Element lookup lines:

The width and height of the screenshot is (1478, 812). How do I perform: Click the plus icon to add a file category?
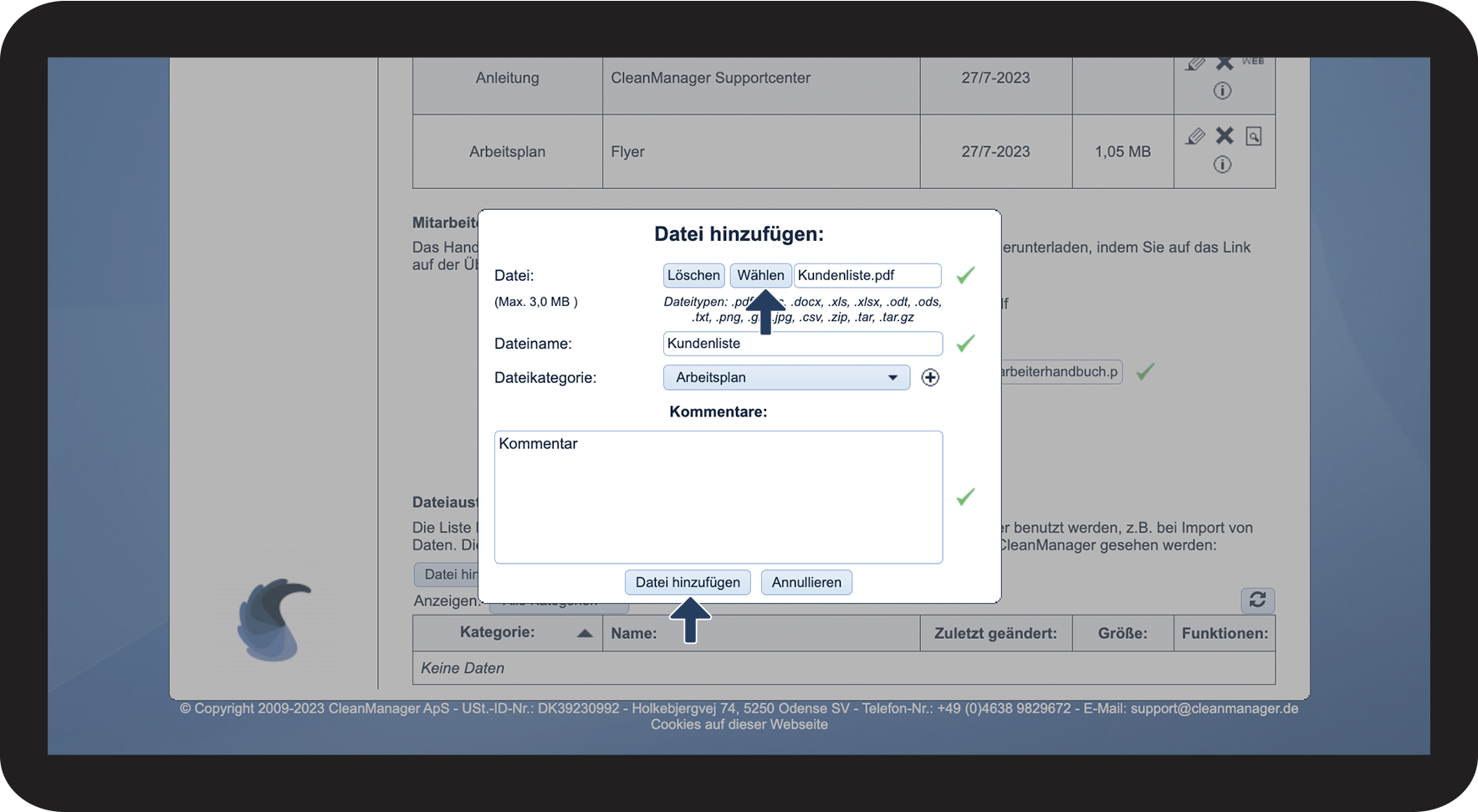point(930,378)
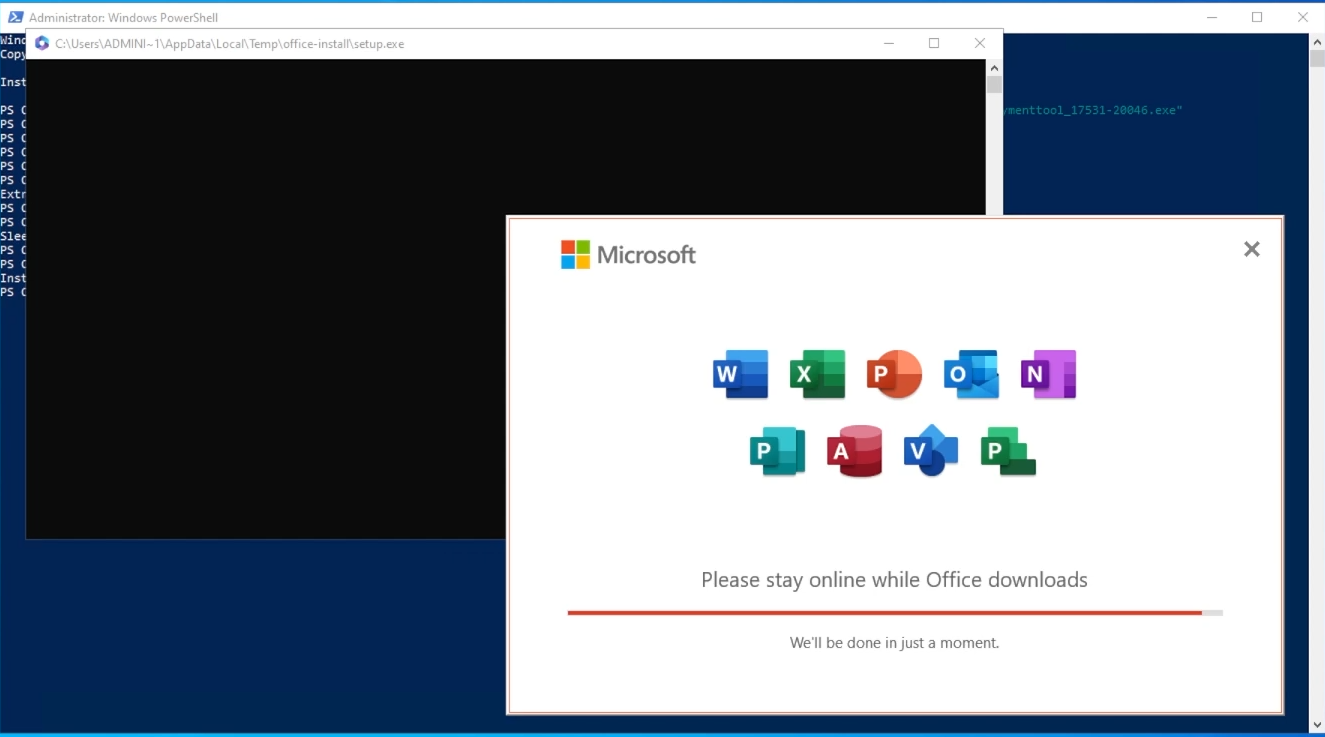Maximize the setup.exe console window
This screenshot has width=1325, height=737.
[x=934, y=43]
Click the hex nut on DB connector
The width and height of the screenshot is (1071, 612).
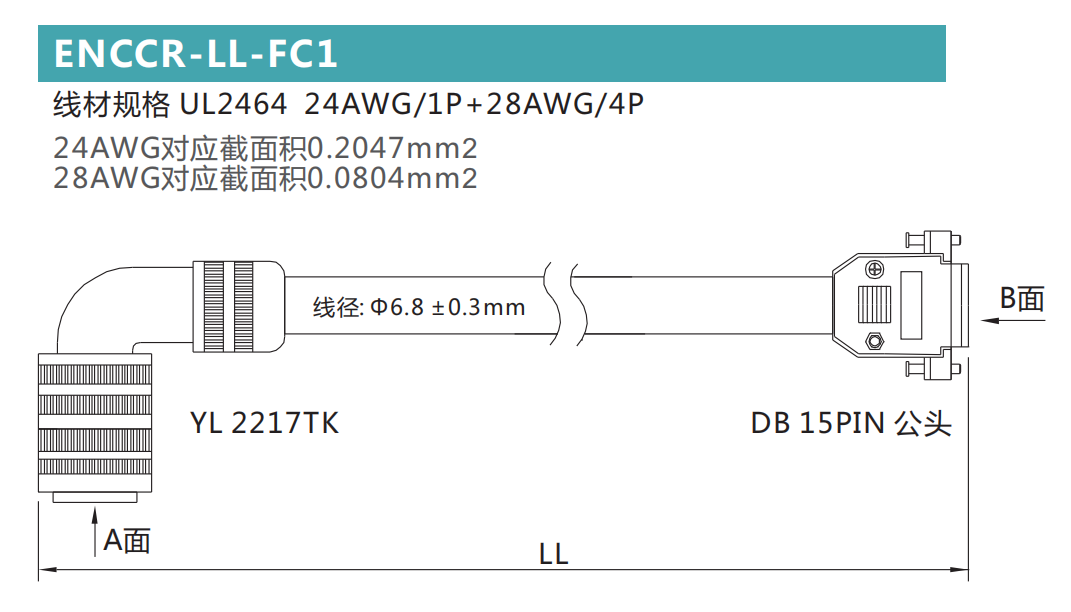874,341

● **Written instruction**
Reproduce the lines above word for word, leaving out the pictures.

● **Task solution**
The width and height of the screenshot is (1478, 812). How do I perform: Click the plus icon to add a file category?
point(930,378)
Maximize the setup.exe console window
This screenshot has width=1325, height=737.
[x=934, y=43]
Click the hex nut on DB connector
The width and height of the screenshot is (1071, 612).
874,341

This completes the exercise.